2. Juni 2022 in Weltkirche
Man muss bei Papst Franziskus immer auch auf das achten, was er nicht tut und sagt, schreibt Raymond de Souza in einem Kommentar zur Ankündigung der Kardinalserhebungen.
Vatikan (kath.net/jg)
Drei Besonderheiten gibt es bei der jüngsten Ankündigung der neuen Kardinäle: Kein Kardinal für Kiew, ein Kardinal aus Südkalifornien, eine Kardinalsernennung als Trostpreis.
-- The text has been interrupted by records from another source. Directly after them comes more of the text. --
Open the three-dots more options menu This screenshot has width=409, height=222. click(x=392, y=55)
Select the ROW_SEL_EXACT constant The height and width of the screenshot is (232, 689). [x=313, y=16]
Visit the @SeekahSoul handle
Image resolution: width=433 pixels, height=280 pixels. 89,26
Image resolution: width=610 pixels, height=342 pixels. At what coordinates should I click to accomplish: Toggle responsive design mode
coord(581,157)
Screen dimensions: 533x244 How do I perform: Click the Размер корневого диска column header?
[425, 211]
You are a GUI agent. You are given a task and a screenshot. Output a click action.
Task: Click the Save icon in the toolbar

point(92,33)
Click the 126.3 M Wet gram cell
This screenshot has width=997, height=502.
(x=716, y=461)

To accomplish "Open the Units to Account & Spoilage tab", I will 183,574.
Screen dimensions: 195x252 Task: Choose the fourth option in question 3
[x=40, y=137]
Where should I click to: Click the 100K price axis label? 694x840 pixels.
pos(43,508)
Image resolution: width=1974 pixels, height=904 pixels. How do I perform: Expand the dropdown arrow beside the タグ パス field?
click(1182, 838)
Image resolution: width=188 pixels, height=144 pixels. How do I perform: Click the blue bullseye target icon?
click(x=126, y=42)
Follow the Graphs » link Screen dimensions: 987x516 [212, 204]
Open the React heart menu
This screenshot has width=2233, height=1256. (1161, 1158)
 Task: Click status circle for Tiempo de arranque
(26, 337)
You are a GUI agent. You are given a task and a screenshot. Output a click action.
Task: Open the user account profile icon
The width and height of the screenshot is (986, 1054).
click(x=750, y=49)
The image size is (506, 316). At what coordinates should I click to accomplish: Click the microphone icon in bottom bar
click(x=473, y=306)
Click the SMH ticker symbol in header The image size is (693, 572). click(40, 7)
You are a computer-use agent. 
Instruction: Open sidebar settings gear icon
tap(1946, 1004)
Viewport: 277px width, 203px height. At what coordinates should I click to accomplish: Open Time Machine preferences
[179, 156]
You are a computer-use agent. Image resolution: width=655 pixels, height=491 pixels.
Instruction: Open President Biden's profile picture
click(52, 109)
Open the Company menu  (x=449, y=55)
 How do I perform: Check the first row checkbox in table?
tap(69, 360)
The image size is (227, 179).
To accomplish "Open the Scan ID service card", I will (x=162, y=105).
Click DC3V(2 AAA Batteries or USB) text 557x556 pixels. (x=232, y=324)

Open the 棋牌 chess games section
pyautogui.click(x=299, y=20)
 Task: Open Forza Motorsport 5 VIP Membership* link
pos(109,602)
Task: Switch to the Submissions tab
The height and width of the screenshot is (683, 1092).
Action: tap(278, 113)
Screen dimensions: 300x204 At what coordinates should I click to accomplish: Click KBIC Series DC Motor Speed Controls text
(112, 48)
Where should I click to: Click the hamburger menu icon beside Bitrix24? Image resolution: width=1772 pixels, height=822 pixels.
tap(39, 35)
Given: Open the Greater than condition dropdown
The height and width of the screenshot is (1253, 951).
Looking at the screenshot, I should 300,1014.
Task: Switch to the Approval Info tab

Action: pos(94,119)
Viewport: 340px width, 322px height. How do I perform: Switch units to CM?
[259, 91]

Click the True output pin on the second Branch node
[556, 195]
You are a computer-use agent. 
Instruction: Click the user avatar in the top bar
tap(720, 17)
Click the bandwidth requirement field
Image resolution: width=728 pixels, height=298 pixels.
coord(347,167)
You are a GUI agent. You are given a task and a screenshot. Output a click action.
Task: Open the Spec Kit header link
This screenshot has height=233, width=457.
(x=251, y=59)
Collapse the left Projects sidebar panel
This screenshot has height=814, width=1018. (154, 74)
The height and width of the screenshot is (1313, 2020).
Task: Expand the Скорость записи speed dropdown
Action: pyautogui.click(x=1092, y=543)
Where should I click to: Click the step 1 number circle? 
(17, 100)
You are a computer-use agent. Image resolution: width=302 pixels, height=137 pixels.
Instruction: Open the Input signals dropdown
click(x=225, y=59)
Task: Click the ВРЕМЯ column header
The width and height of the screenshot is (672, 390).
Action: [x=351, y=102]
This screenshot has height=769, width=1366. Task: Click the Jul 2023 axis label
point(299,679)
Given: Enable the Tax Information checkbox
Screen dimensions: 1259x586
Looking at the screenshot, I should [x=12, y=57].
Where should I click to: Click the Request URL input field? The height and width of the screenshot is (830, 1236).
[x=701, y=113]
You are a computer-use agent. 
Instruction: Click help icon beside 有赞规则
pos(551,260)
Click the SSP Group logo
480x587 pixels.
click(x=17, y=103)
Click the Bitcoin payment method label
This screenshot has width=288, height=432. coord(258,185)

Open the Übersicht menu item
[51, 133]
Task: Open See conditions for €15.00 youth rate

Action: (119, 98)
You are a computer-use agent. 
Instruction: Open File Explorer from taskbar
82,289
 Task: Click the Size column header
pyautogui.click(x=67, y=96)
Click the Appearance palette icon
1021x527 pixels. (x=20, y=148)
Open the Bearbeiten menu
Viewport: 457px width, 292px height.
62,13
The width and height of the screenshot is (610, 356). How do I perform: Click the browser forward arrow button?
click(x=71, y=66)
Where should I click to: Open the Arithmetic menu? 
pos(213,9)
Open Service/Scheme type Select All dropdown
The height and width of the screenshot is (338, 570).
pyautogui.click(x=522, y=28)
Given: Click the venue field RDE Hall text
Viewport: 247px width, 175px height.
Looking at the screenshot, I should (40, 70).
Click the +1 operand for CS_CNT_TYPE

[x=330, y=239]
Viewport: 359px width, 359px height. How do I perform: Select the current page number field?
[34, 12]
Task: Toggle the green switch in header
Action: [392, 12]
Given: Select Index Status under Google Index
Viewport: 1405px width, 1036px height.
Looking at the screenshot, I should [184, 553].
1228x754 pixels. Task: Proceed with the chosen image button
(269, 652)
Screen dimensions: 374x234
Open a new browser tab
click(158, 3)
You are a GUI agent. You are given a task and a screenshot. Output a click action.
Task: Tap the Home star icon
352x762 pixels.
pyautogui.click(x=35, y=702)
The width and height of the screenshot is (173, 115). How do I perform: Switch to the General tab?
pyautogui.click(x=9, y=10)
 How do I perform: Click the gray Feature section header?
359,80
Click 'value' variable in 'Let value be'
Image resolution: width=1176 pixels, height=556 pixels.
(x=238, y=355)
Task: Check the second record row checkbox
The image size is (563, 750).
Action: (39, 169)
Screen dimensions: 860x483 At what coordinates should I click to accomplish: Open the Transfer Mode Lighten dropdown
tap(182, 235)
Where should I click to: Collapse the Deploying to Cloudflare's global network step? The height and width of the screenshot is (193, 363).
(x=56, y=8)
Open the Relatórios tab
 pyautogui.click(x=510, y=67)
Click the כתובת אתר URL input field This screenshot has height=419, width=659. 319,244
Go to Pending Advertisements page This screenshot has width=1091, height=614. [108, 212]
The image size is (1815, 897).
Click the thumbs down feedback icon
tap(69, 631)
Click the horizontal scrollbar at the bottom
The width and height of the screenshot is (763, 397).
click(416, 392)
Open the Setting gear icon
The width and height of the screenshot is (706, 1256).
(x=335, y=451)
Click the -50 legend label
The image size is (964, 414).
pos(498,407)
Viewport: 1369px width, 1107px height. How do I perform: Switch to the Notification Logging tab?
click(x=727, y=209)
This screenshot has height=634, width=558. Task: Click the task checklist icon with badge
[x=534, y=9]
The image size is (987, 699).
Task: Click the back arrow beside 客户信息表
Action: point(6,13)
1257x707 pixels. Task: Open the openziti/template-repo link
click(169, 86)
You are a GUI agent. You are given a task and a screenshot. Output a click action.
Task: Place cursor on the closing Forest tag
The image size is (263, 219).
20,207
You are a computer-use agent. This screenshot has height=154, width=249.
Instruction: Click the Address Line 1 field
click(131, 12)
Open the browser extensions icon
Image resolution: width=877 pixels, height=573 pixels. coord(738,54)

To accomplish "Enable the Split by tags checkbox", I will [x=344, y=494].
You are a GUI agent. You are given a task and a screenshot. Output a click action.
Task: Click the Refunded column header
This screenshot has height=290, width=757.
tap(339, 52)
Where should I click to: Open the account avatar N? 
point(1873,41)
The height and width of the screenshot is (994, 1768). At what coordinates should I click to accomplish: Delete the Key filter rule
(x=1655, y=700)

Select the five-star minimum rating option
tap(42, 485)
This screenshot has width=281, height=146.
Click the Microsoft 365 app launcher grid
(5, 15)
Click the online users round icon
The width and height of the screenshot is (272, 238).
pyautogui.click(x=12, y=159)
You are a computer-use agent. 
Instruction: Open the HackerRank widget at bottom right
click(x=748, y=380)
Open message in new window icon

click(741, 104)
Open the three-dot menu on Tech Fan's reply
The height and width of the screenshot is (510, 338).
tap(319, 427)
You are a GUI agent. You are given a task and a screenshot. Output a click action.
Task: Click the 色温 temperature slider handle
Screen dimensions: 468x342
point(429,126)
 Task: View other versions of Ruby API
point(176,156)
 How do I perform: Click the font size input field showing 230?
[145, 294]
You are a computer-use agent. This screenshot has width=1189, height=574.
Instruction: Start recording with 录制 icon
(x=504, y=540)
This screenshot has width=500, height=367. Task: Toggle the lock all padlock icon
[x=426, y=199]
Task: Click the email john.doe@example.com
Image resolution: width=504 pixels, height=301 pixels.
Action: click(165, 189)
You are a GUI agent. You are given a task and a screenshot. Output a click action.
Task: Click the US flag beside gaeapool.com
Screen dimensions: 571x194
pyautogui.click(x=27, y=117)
Um das Pontifikat von Papst Franziskus zu verstehen, müsse man auf das was nicht gesagt und getan werde genau so achten wie auf das was gesagt und getan werde. Die Ankündigung eines Konsistoriums im August um 21 neue Kardinäle zu kreieren sei so ein Fall, schreibt Raymond de Souza in einem Kommentar für den National Catholic Register. (Siehe Link am Ende des Artikels)
- Kein Kardinal für Kiew
Großerzbischof Swjatoslaw Schewtschuk wird zum achten Mal bei der Kardinalsernennung übergangen. Angesichts des Krieges in der Ukraine wäre die Erhebung von Schewtschuk ein Zeichen der Solidarität mit der Ukraine.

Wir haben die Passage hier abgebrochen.